Given a set of $n$ random points uniformly distributed in the plane, I would like to know what is the probability that there are exactly $3$ points on the borders of bounding box?
I mean this image

The points on the bounding box must have minimum or maximum values of $x$ or $y$. So In fact I would like to know what is the probability that a point includes more than one minimum or maximum of $x$ or $y$.
thanks 
 A: If the distributions of the $x$ and $y$ coordinates are independent and continuous, then with probability $1$ every point has a unique $x$ coordinate (different from the $x$ coordinates of any of the other $n-1$ random points)
and a unique $y$ coordinate.
Moreover, if we list the points from left to right by $x$-coordinate,
there is no reason for any of those points to have a better chance than any other to have the largest $y$-coordinate,
or to have the smallest $y$-coordinate.
Now you just need to consider the probabilities of the following three events:


*

*The leftmost point is in a corner of the bounding box.

*The rightmost point is in a corner of the bounding box.

*Both the leftmost point and the rightmost point are in corners of the bounding box.

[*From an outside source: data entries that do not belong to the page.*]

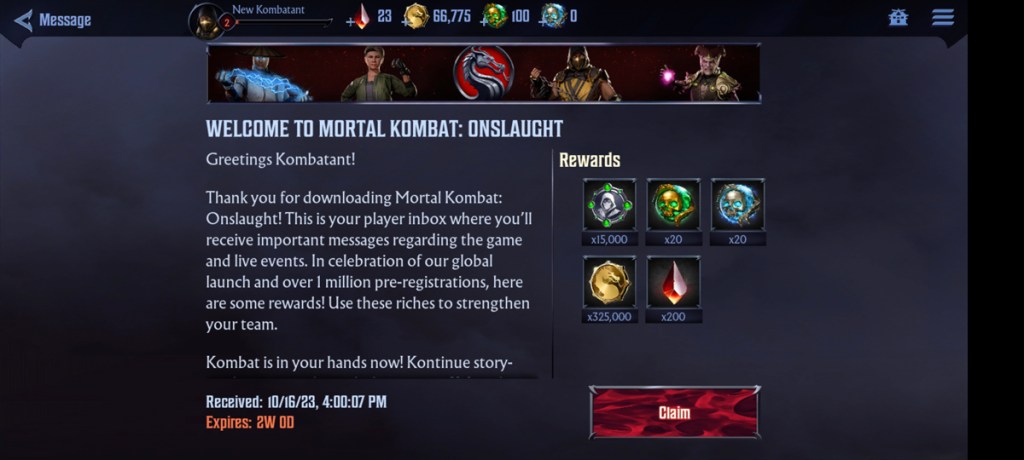Open the home temple icon
Image resolution: width=1024 pixels, height=460 pixels.
pyautogui.click(x=898, y=18)
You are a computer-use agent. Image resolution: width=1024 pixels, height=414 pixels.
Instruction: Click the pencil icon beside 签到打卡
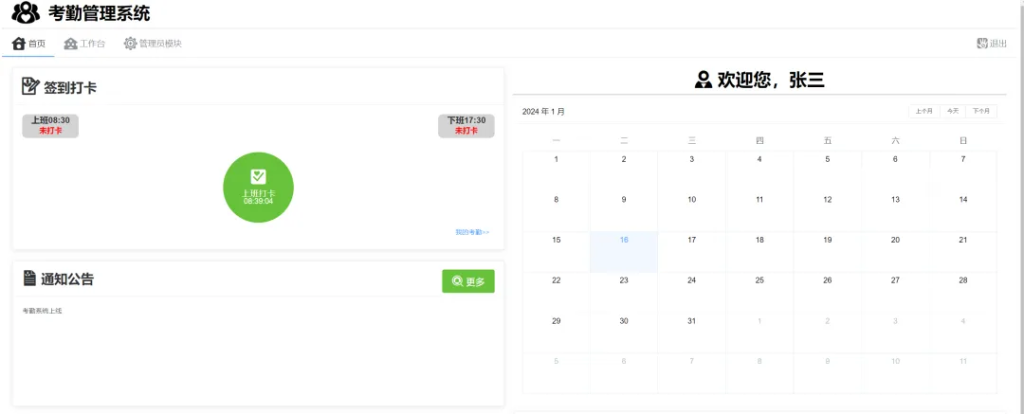click(30, 87)
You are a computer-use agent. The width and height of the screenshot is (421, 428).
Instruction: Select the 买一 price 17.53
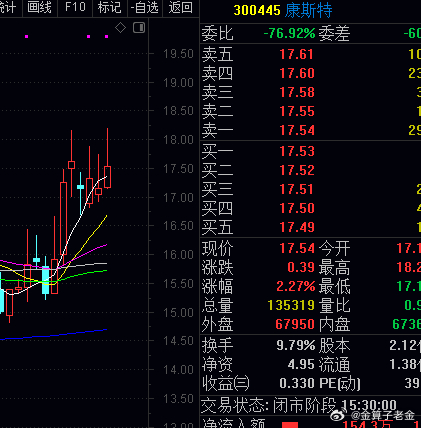pyautogui.click(x=297, y=151)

(Notice that these are not disjoint events, and only some of these events cause the bounding box to be determined by exactly three points.)
It does not really matter whether the distributions of the $x$ and $y$ coordinates are uniform, provided that they are continuous and independent.
If the distributions are discrete, however, then the exact distribution makes a difference, and things get a lot more complicated due to the possibility that multiple points lie on the same edge of the bounding box.